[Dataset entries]
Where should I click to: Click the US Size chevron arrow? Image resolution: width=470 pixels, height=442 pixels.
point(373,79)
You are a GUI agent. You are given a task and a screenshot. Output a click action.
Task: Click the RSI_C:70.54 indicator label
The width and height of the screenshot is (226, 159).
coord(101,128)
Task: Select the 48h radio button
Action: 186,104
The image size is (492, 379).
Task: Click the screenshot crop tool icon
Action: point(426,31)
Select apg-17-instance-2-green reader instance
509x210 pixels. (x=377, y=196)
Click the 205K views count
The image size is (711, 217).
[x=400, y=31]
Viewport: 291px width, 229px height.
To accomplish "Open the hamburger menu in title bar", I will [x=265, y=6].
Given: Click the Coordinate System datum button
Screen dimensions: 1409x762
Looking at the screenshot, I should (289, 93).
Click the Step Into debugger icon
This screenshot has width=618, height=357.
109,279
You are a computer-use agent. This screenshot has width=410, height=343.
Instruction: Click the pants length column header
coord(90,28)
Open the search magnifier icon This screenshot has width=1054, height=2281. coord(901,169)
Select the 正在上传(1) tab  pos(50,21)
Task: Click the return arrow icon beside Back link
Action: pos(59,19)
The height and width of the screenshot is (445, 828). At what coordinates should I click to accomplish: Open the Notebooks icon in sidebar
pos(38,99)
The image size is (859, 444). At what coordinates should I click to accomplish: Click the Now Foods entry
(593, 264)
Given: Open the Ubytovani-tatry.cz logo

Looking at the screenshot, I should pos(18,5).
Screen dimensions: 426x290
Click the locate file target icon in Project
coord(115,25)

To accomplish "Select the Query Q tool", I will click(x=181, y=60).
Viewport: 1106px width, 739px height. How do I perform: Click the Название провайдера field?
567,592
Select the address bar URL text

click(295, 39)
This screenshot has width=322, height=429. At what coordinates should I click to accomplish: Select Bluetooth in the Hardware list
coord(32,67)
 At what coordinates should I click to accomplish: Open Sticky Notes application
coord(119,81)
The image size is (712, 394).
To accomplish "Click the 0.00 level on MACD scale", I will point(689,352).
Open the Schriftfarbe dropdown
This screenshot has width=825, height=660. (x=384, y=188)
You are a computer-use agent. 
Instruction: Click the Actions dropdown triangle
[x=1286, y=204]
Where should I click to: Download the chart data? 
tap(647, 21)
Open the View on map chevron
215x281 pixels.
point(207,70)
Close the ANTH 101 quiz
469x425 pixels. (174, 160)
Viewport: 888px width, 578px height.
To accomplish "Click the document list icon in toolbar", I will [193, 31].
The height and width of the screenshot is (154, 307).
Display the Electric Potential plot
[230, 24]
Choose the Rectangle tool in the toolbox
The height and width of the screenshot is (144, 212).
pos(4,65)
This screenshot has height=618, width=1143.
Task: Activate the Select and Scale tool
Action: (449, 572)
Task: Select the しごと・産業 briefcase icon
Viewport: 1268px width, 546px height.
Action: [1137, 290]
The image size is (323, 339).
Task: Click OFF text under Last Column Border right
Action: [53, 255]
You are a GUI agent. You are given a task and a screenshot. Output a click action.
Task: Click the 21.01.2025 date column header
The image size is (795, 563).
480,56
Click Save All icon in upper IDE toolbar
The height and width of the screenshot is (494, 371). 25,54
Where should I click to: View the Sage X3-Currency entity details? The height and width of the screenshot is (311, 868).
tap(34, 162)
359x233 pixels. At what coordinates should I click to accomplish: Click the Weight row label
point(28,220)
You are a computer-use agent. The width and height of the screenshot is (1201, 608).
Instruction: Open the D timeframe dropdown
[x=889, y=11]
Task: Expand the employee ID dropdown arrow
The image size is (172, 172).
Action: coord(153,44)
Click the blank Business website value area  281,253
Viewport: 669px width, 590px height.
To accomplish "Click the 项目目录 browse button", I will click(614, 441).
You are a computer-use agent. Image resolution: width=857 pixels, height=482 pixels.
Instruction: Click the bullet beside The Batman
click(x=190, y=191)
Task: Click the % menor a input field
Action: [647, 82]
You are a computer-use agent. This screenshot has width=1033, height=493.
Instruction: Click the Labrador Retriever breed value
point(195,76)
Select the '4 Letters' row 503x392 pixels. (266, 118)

▶ _Exercise description_: Each record must appear again, word for word.

▶ _Result of this exercise_:
Where should I click to: Click the US Size chevron arrow? Image resolution: width=470 pixels, height=442 pixels.
point(373,79)
You are a GUI agent. You are given a task and a screenshot. Output a click action.
Task: Click the RSI_C:70.54 indicator label
The width and height of the screenshot is (226, 159).
coord(101,128)
Task: Select the 48h radio button
Action: 186,104
The image size is (492, 379).
Task: Click the screenshot crop tool icon
Action: point(426,31)
Select apg-17-instance-2-green reader instance
509x210 pixels. (x=377, y=196)
Click the 205K views count
The image size is (711, 217).
[x=400, y=31]
Viewport: 291px width, 229px height.
To accomplish "Open the hamburger menu in title bar", I will [x=265, y=6].
Given: Click the Coordinate System datum button
Screen dimensions: 1409x762
Looking at the screenshot, I should (289, 93).
Click the Step Into debugger icon
This screenshot has width=618, height=357.
109,279
You are a computer-use agent. This screenshot has width=410, height=343.
Instruction: Click the pants length column header
coord(90,28)
Open the search magnifier icon This screenshot has width=1054, height=2281. coord(901,169)
Select the 正在上传(1) tab  pos(50,21)
Task: Click the return arrow icon beside Back link
Action: pos(59,19)
The height and width of the screenshot is (445, 828). At what coordinates should I click to accomplish: Open the Notebooks icon in sidebar
pos(38,99)
The image size is (859, 444). At what coordinates should I click to accomplish: Click the Now Foods entry
(593, 264)
Given: Open the Ubytovani-tatry.cz logo

Looking at the screenshot, I should pos(18,5).
Screen dimensions: 426x290
Click the locate file target icon in Project
coord(115,25)

To accomplish "Select the Query Q tool", I will click(x=181, y=60).
Viewport: 1106px width, 739px height. How do I perform: Click the Название провайдера field?
567,592
Select the address bar URL text

click(295, 39)
This screenshot has width=322, height=429. At what coordinates should I click to accomplish: Select Bluetooth in the Hardware list
coord(32,67)
 At what coordinates should I click to accomplish: Open Sticky Notes application
coord(119,81)
The image size is (712, 394).
To accomplish "Click the 0.00 level on MACD scale", I will point(689,352).
Open the Schriftfarbe dropdown
This screenshot has width=825, height=660. (x=384, y=188)
You are a computer-use agent. 
Instruction: Click the Actions dropdown triangle
[x=1286, y=204]
Where should I click to: Download the chart data? 
tap(647, 21)
Open the View on map chevron
215x281 pixels.
point(207,70)
Close the ANTH 101 quiz
469x425 pixels. (174, 160)
Viewport: 888px width, 578px height.
To accomplish "Click the document list icon in toolbar", I will [193, 31].
The height and width of the screenshot is (154, 307).
Display the Electric Potential plot
[230, 24]
Choose the Rectangle tool in the toolbox
The height and width of the screenshot is (144, 212).
pos(4,65)
This screenshot has height=618, width=1143.
Task: Activate the Select and Scale tool
Action: (449, 572)
Task: Select the しごと・産業 briefcase icon
Viewport: 1268px width, 546px height.
Action: [1137, 290]
The image size is (323, 339).
Task: Click OFF text under Last Column Border right
Action: [53, 255]
You are a GUI agent. You are given a task and a screenshot. Output a click action.
Task: Click the 21.01.2025 date column header
The image size is (795, 563).
480,56
Click Save All icon in upper IDE toolbar
The height and width of the screenshot is (494, 371). 25,54
Where should I click to: View the Sage X3-Currency entity details? The height and width of the screenshot is (311, 868).
tap(34, 162)
359x233 pixels. At what coordinates should I click to accomplish: Click the Weight row label
point(28,220)
You are a computer-use agent. The width and height of the screenshot is (1201, 608).
Instruction: Open the D timeframe dropdown
[x=889, y=11]
Task: Expand the employee ID dropdown arrow
The image size is (172, 172).
Action: coord(153,44)
Click the blank Business website value area  281,253
Viewport: 669px width, 590px height.
To accomplish "Click the 项目目录 browse button", I will click(614, 441).
You are a computer-use agent. Image resolution: width=857 pixels, height=482 pixels.
Instruction: Click the bullet beside The Batman
click(x=190, y=191)
Task: Click the % menor a input field
Action: [647, 82]
You are a computer-use agent. This screenshot has width=1033, height=493.
Instruction: Click the Labrador Retriever breed value
point(195,76)
Select the '4 Letters' row 503x392 pixels. (266, 118)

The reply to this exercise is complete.